*Work to complete*
Start at the line with "Task: Open the Plot Device dropdown" and print every line through the end of the material below. Keep it exact and free of pictures.

○ ○ ○

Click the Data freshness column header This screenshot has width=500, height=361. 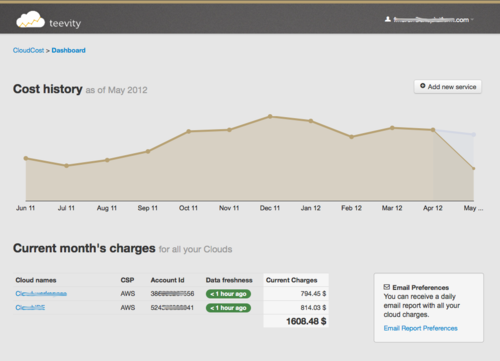pyautogui.click(x=229, y=280)
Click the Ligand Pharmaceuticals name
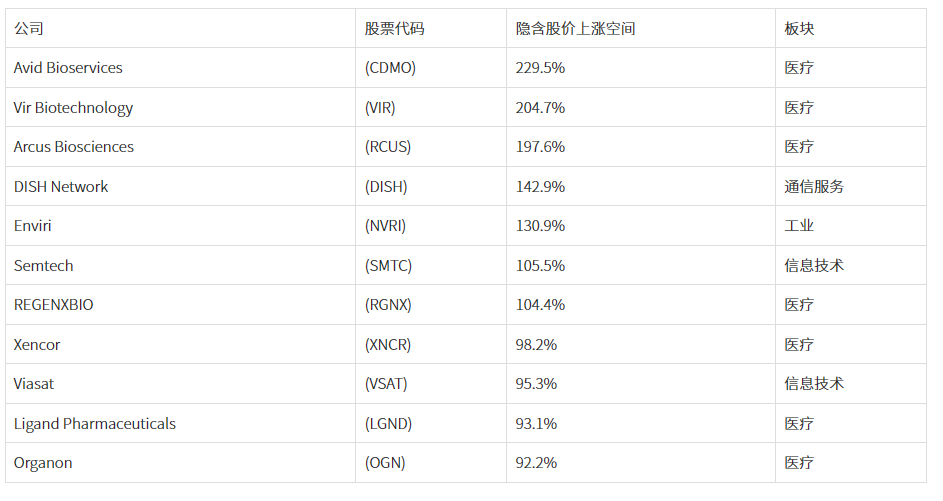Screen dimensions: 943x501 coord(94,423)
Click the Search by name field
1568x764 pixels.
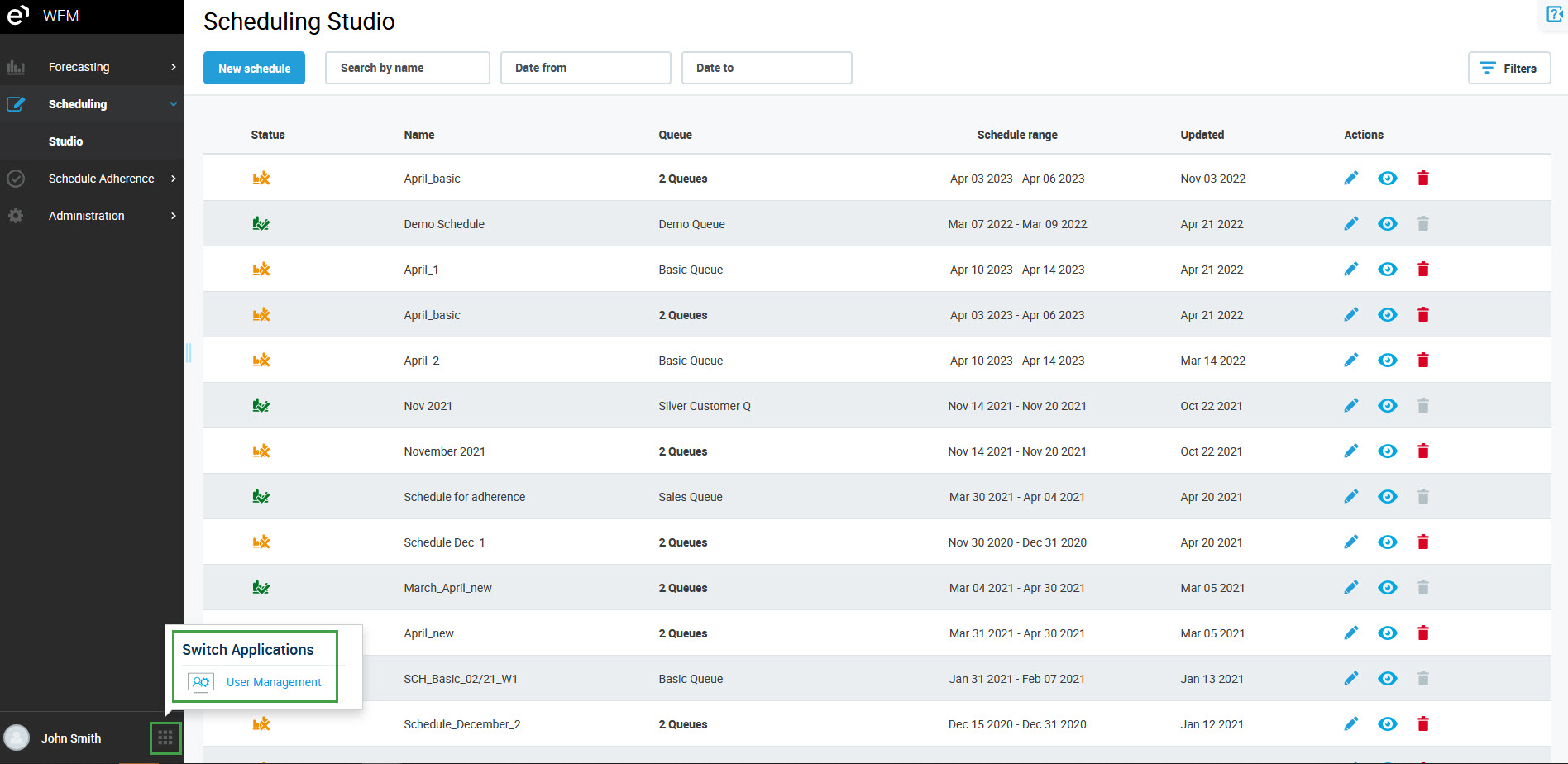click(x=407, y=68)
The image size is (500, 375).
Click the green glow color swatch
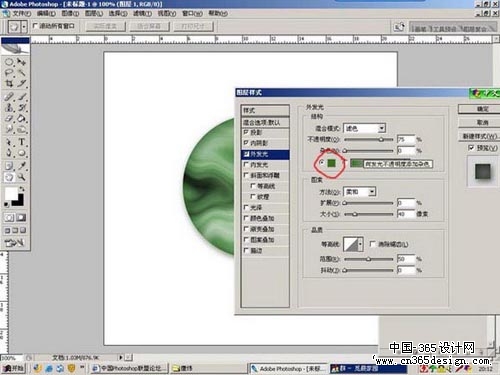331,163
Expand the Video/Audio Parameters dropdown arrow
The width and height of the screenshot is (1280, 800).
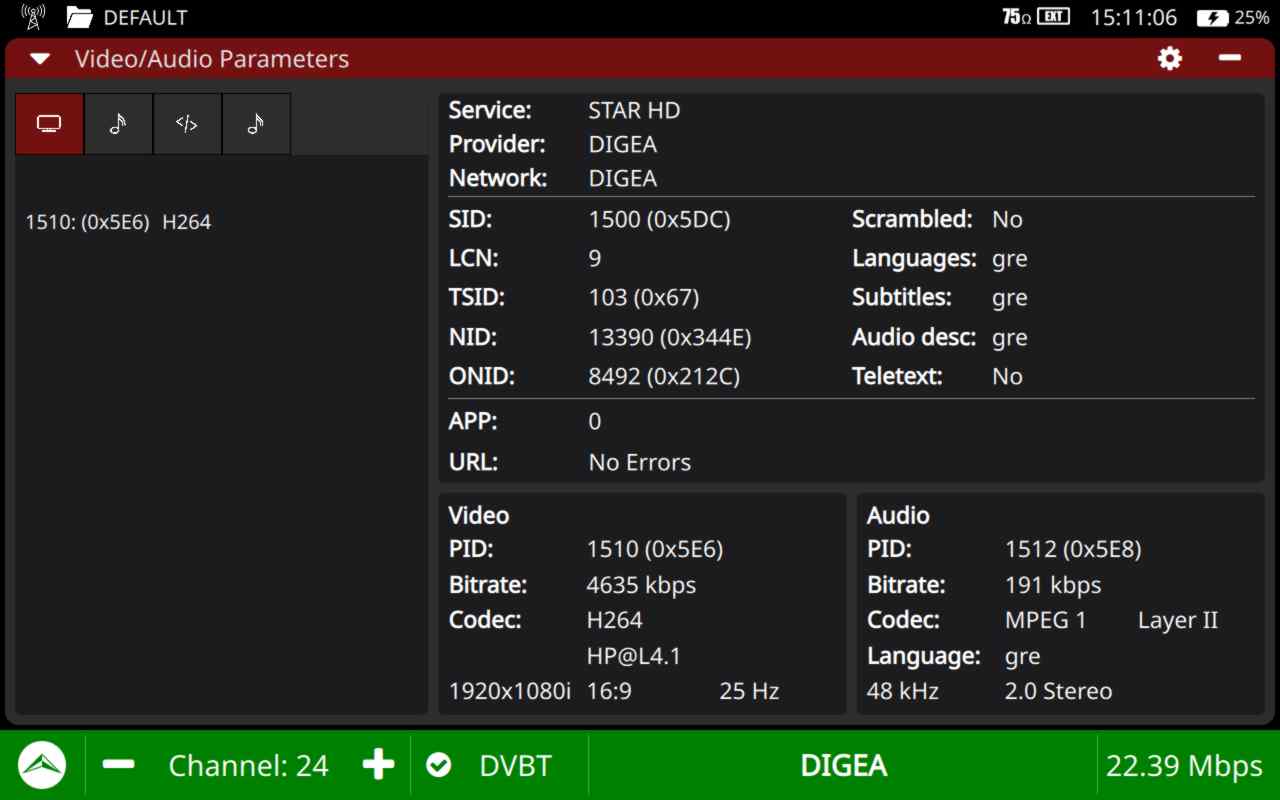click(40, 59)
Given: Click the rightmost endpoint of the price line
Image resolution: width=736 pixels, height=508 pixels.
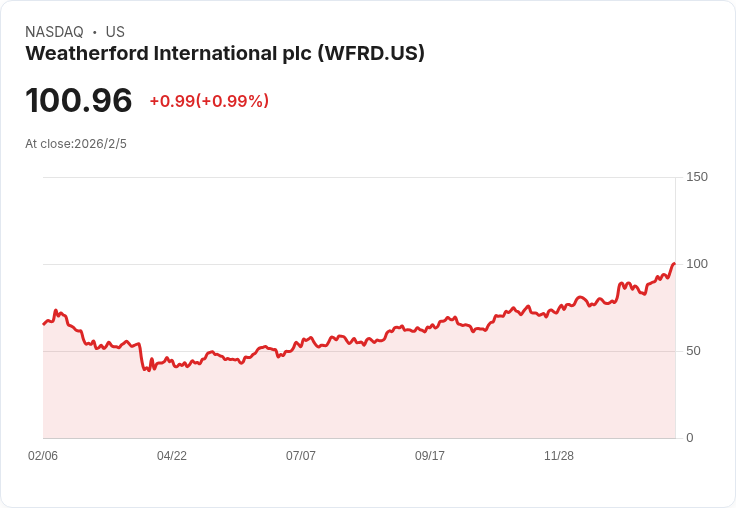Looking at the screenshot, I should (x=675, y=263).
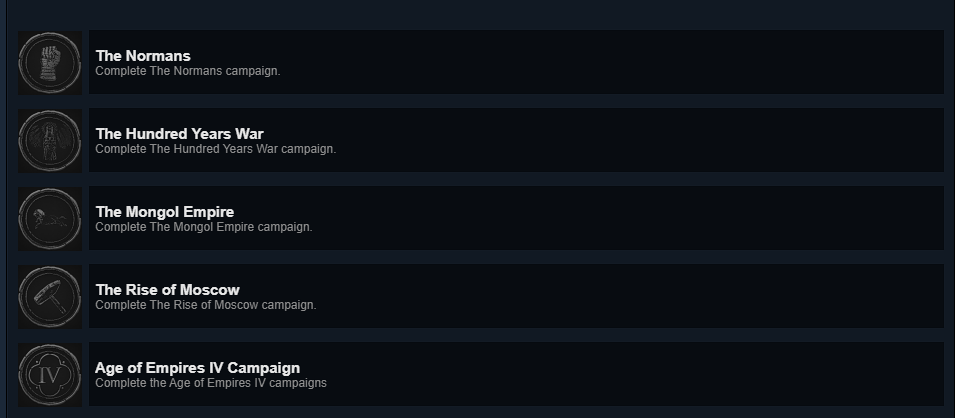Select 'Age of Empires IV Campaign' title
Viewport: 955px width, 418px height.
click(x=197, y=367)
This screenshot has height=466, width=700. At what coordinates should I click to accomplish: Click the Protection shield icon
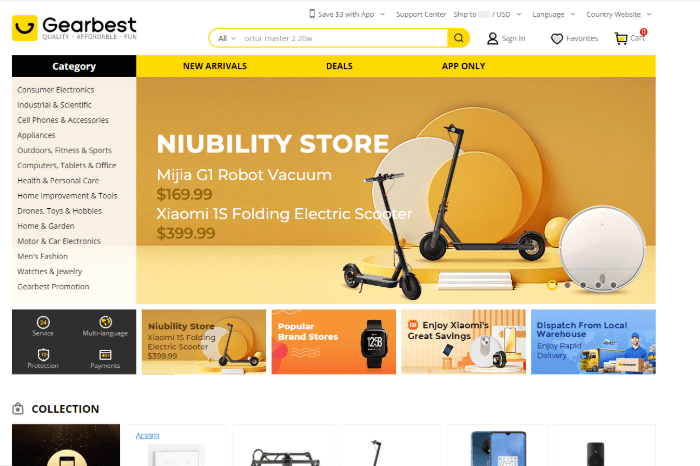pyautogui.click(x=43, y=355)
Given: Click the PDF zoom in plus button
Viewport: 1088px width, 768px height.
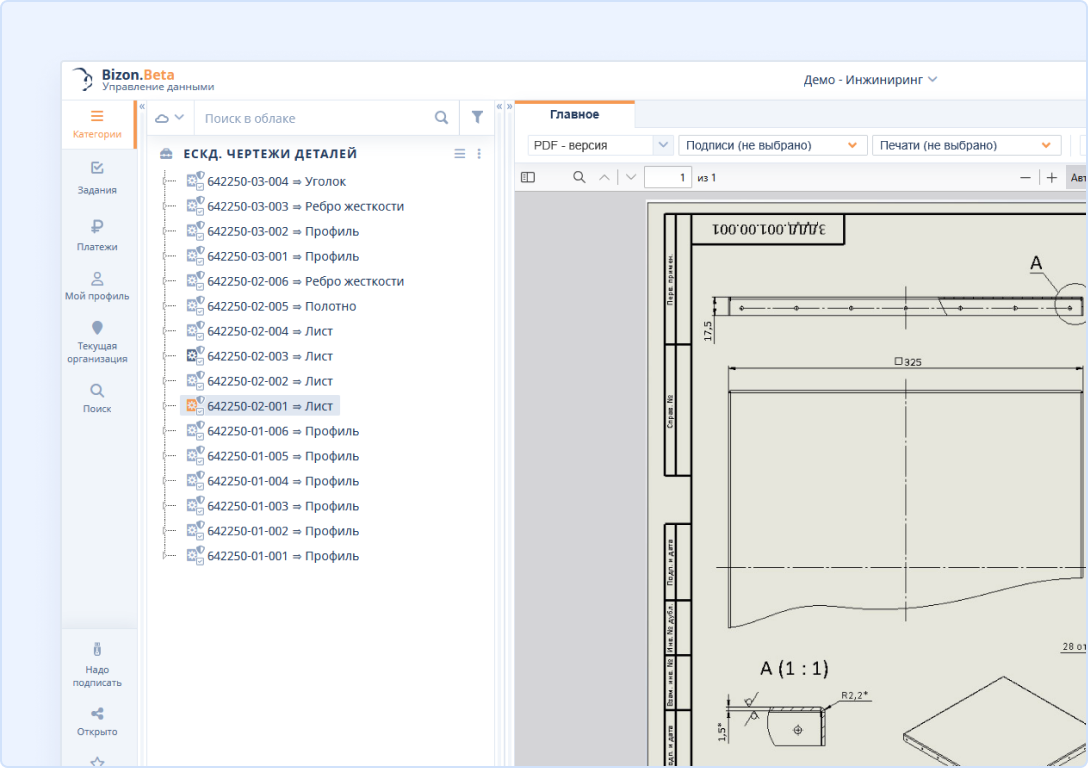Looking at the screenshot, I should point(1051,177).
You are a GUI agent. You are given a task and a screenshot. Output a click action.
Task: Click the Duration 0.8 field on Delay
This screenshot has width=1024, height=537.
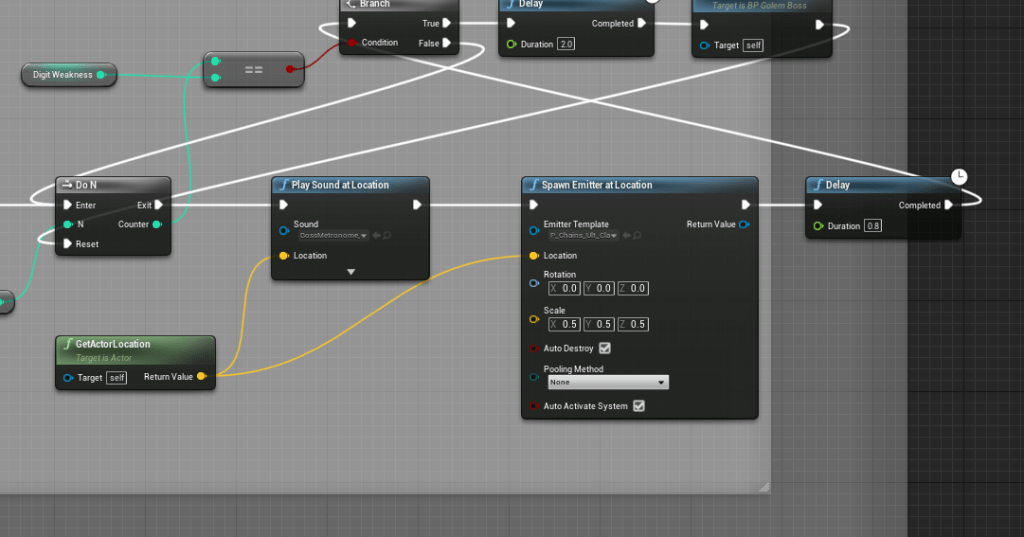tap(872, 226)
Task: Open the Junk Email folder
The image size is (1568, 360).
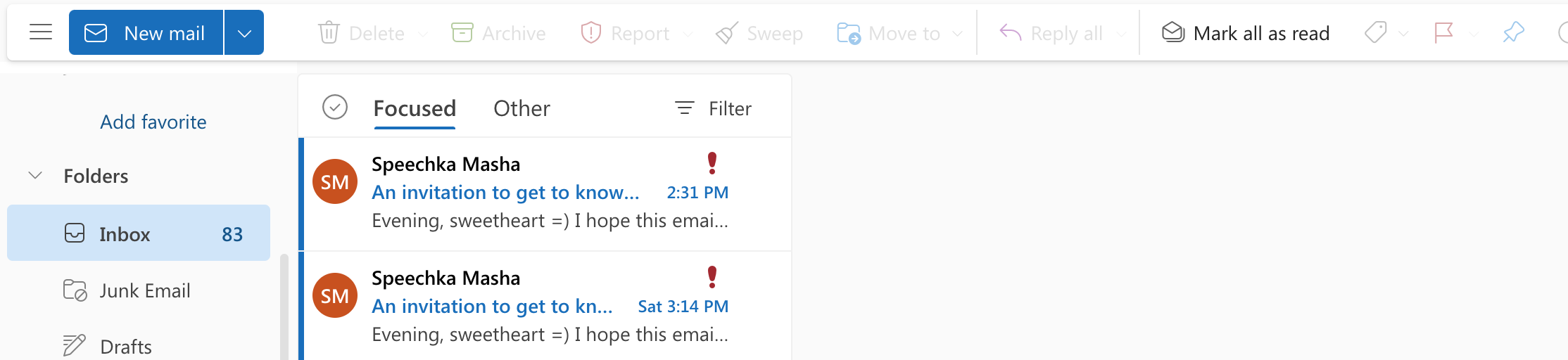Action: pyautogui.click(x=144, y=290)
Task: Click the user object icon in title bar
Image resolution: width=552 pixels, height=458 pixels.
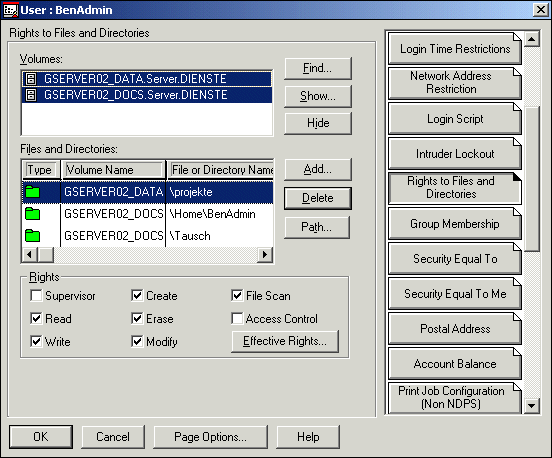Action: tap(10, 10)

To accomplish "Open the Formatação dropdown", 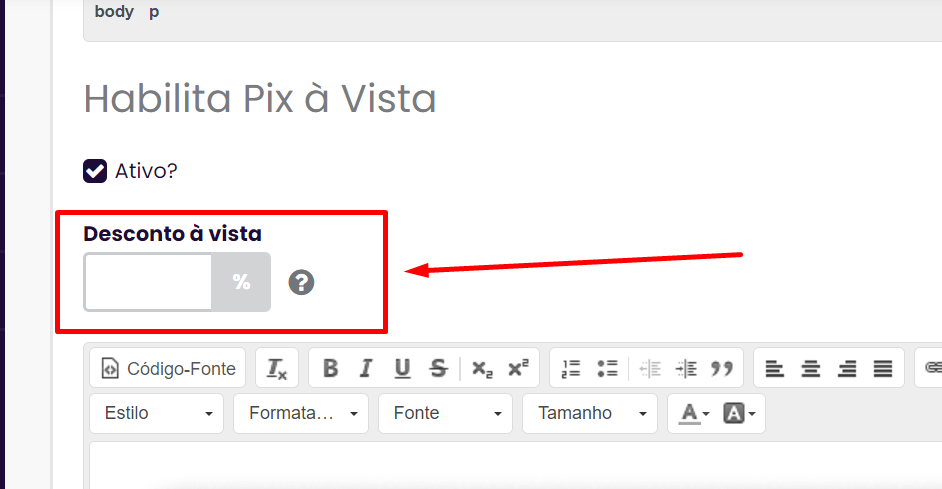I will 301,413.
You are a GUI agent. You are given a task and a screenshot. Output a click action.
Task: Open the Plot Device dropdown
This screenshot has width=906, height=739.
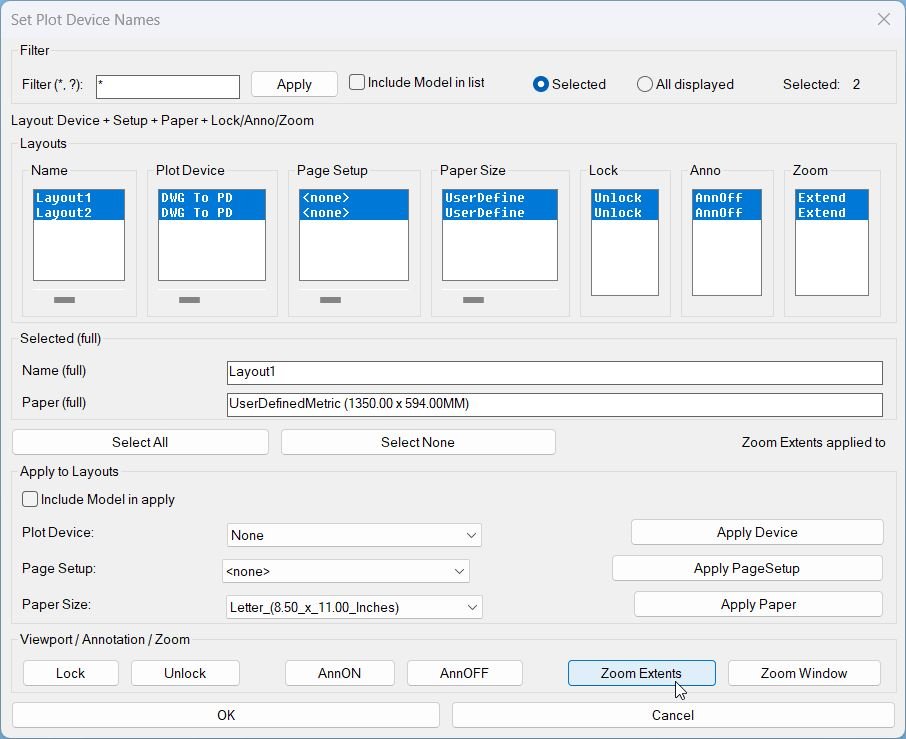pyautogui.click(x=354, y=535)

○ ○ ○

*Response to this exercise*
Task: Open the Plot Device dropdown
This screenshot has width=906, height=739.
pyautogui.click(x=354, y=535)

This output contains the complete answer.